# EXERCISE DESCRIPTION:
Collect each line of the entries below that contains the word "pixels", and copy those lines in full.

# Stored data entries:
========================

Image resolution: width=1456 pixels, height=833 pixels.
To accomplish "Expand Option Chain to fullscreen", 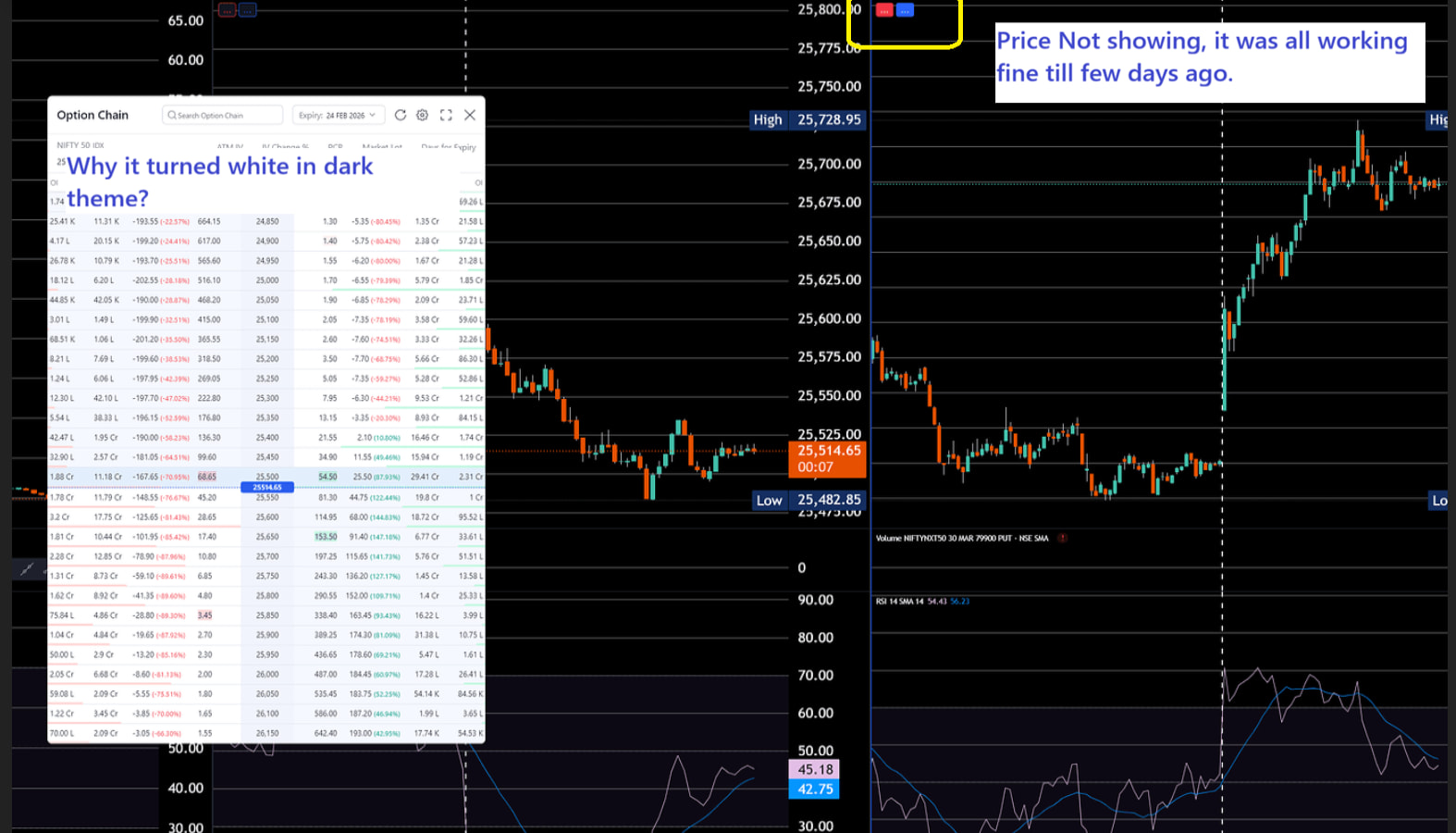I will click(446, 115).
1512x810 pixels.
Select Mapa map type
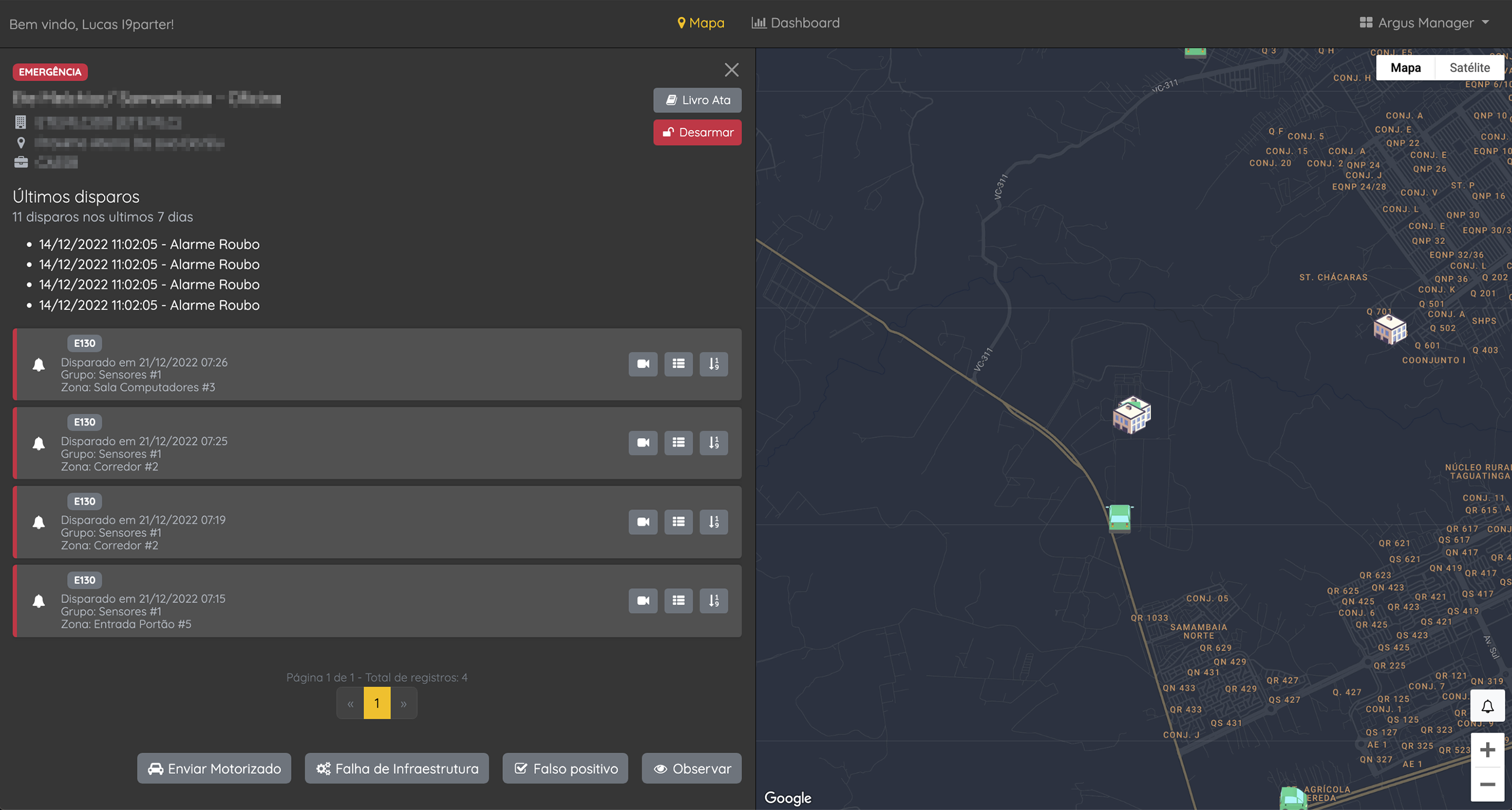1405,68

========================

# FULL ANSWER:
Image resolution: width=1456 pixels, height=833 pixels.
1512x810 pixels.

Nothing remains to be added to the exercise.